If, like many companies, you’re not paying attention when they turn on their blinkers to make that move, you’re making a costly mistake.
To avoid missing your chance to reduce customer churn and bring these customers back into the flow of traffic (where they can fulfill their lifetime value), look first to “customer math” – more specifically, tracking those customers who have already stopped their journey.
Look to the past
Before I go any further, a confession: I’m the guy who took stats classes as electives in college – in other words, a stats geek. And one day last week, two things happened that prompted me to write this post and out myself as such.
First, I was speaking with a client with a huge research department. He said no matter what they tried, they were unable to cleary define who was in that exit lane. Second, I was introduced to a new platform, Predict iQ from Qualtrics. That got me thinking.

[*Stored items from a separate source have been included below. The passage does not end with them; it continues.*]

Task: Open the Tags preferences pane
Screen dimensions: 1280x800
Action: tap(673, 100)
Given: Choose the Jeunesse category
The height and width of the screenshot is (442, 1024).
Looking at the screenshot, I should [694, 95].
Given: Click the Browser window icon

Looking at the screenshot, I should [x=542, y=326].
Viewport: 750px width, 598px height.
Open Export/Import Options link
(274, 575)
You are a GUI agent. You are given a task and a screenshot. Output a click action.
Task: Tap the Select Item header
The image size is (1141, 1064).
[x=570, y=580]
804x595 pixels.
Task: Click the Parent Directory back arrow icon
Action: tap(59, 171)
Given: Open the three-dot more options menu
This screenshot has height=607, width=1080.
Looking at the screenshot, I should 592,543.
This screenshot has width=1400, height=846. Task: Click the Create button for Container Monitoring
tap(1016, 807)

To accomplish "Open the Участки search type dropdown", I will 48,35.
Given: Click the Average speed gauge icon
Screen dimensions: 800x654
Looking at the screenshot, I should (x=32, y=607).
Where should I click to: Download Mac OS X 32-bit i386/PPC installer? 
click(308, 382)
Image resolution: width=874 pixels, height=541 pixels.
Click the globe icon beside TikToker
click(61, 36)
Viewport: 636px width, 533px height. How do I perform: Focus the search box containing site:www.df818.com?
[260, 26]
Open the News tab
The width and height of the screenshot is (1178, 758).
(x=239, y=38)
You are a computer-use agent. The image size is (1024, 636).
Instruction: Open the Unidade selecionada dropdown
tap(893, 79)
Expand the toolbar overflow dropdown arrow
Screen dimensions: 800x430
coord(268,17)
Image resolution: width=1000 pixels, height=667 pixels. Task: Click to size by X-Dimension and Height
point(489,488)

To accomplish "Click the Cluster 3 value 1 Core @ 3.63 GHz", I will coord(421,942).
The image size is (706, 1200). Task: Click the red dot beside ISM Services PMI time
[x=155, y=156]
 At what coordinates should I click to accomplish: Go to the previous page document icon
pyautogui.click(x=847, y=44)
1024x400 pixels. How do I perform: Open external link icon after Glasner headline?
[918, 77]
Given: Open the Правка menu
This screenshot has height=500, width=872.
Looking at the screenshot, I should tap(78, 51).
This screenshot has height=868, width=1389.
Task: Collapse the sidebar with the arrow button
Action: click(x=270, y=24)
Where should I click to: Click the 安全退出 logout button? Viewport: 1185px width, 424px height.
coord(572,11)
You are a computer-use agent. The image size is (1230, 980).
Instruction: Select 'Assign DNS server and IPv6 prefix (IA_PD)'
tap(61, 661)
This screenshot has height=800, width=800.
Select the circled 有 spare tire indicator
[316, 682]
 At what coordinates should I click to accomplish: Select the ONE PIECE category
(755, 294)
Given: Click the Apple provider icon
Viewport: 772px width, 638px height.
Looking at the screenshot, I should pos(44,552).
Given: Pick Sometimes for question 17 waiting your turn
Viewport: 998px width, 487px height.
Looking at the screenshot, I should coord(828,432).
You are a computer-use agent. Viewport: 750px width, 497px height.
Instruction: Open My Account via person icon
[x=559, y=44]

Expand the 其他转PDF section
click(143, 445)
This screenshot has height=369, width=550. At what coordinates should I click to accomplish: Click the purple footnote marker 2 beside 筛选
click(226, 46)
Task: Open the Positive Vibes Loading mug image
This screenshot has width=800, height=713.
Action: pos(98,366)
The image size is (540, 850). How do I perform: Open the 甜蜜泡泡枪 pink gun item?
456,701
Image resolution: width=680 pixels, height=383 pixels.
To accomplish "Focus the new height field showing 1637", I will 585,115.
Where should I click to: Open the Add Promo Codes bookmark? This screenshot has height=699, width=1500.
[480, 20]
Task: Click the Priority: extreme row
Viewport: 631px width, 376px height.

The beauty of statistics, calculated correctly, is that they provide a clear vision of what has happened, much like many surveys do. Customer satisfaction (CSAT) and customer effort (CES) scores, and NPS (the Holy Grail of CX measurement) all reflect past experiences. And our clients typically measure all of these things.
Then predict the future
But the best CX programs use these metrics, along with operational data, to analyze and predict how they impact key outcomes and goals.
So now you have two methods to use “customer math” to reduce churn: find a stats geek like me to run the regressions or let Predict iQ do all the heavy lifting for you.
Whichever route you choose, here are three steps to take to save those customers who are on their way out the door:
Step 1: Utilize Customer Math
The first competency in Jeanne Bliss’s Chief Customer Officer 2.0 is “honor and manage customers as assets,” defining the concept of customer math as the most important company metric.
She expresses the equation this way:
The delta between those two metrics drives growth. But most companies typically only celebrate gaining customers, without discussing or measuring their loss in any real way.
If you had the same attitude about other items on your balance sheet, you would be overstating the value oYf your assets! Few have mastered how to figure out who is leaving and how much they’re worth, but now that you know, you are armed with a powerful weapon for reducing churn.
Step 2: Gather Data for Those Leaving to Get a Clearer Picture
The next step is to figure out why customers are leaving. You can use several methods to access that key information:
- Journey mapping allows you to hear from customers firsthand about their needs, wants, delights, and frustrations during each interaction with your brand – including their final one. By revealing the emotions that drive customer behavior, journey mapping helps you understand why customers make the choices they do. That’s critical for addressing churn. (Read here how the YMCA-Twin Cities did it.)Journey mapping also helps identify personas, who can have completely different experiences during the same journey. (Like these Meridian Health patients did.)
- Exit surveys provide insight into why your customer left you…though you can only conduct those interviews if you identified these customers in Step 1!
- Recovery and retention efforts are another way to learn more. By recording the conversations your agents are having during these critical touchpoints, you can capture causal sentiments and dig deeper into what triggered a customer to leave.
Step 3: Use That Data to Predict Who’s in the Exit Lane…Then ACT!
Knowing who left (and why) allows you to predict which customers are in the exit lane right now. That knowledge is key to getting those folks back on track.
The best way to do this is with a statistical customer churn modeling platform. If you already have Qualtrics, you can even use Predict iQ without any additional software! It foresees churn with a high level of statistical accuracy and triggers targeted interventions to prevent it. For example, the system might trigger a drip campaign, prompt a call from a sales agent, or generate an offer on the customer’s mobile app.
Predict iQ uses your survey and operational data (such as products owned, support calls, and customer tenure) to create a statistical model that tracks the likelihood of churn for each customer, even as data points and survey results are updated. Now, in near real time, you can have a clear view of that exit lane and the information needed to divert those customers back into the flow of loyal traffic.
The opportunities these platforms open up might even be enough to turn you into a stats geek like me!